--- Begin Materials provided ---

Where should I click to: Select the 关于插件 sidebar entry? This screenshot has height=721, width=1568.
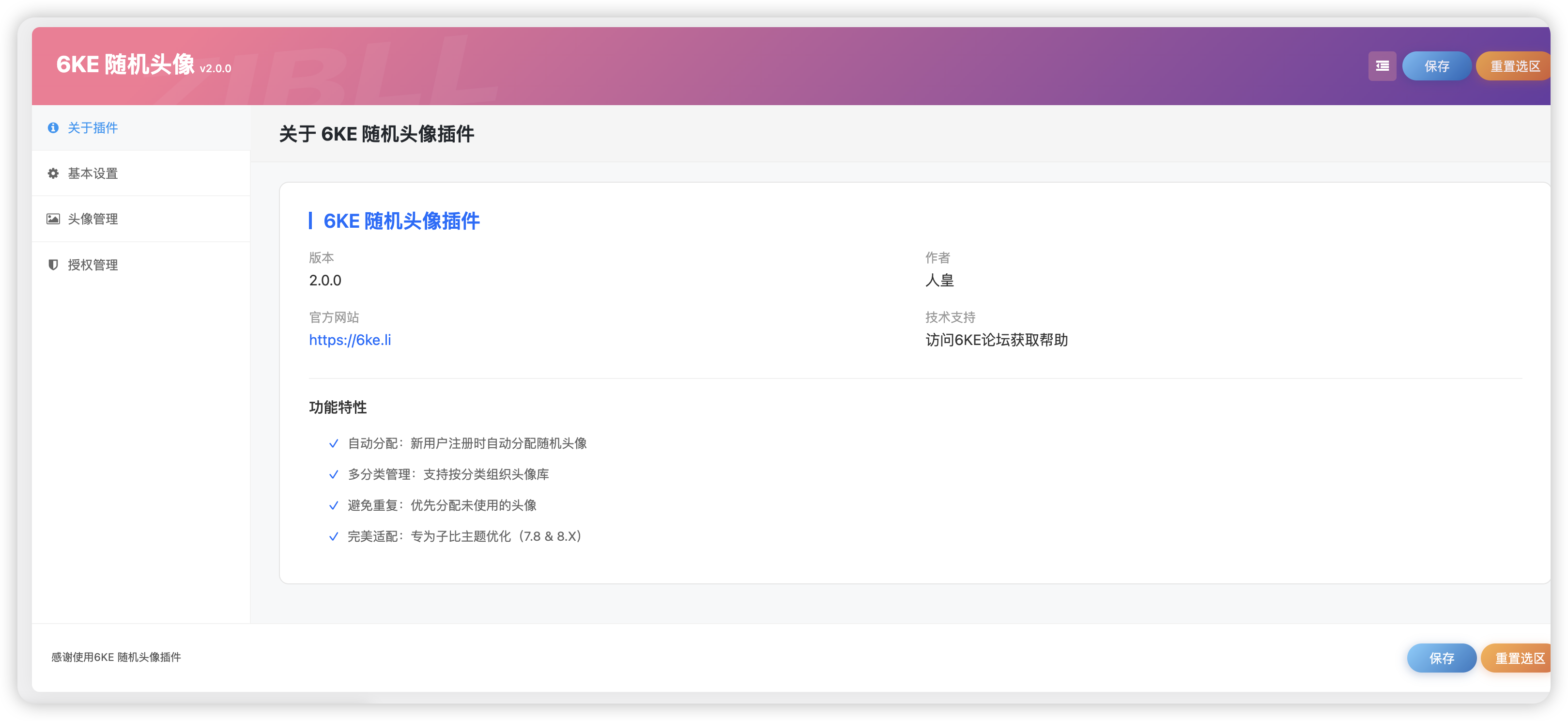click(x=92, y=128)
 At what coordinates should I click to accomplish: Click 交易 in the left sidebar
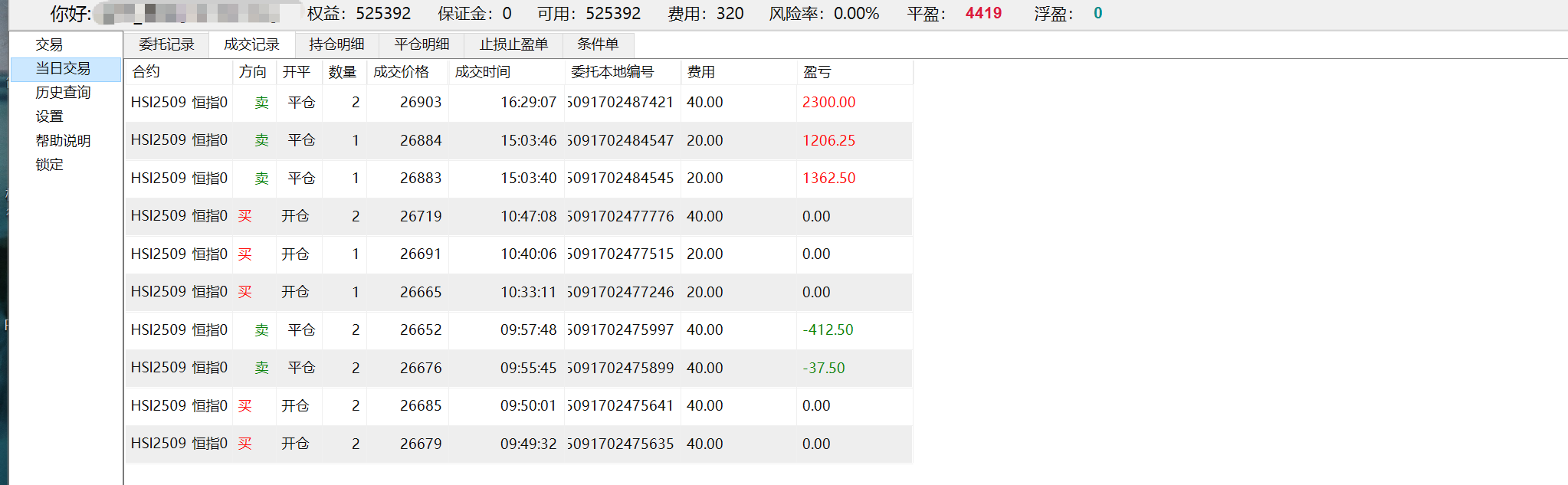(49, 44)
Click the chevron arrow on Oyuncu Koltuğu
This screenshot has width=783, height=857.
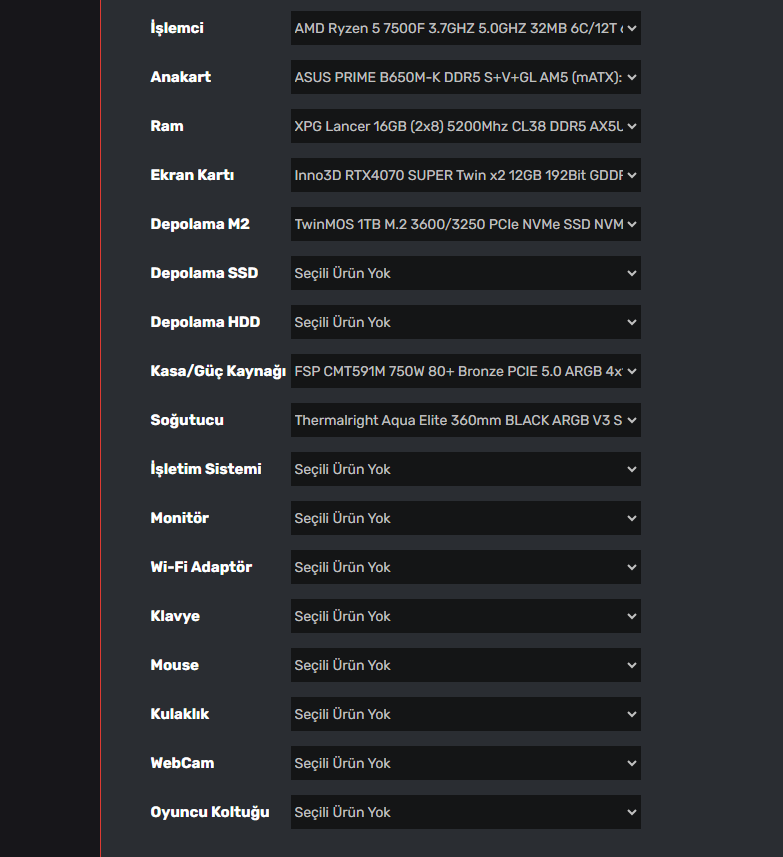click(631, 812)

--- End Materials provided ---

> [What you have to do]:
Rewrite the listing with every "sidebar" renamed to "side panel" and all else left unchanged. Leave out the pictures.

> [Written reply]:
Where should I click to: Select the 关于插件 side panel entry? This screenshot has height=721, width=1568.
click(x=92, y=128)
 At what coordinates should I click to accomplish: Click 交易 in the left side panel
(49, 44)
Click the chevron arrow on Oyuncu Koltuğu
This screenshot has width=783, height=857.
click(631, 812)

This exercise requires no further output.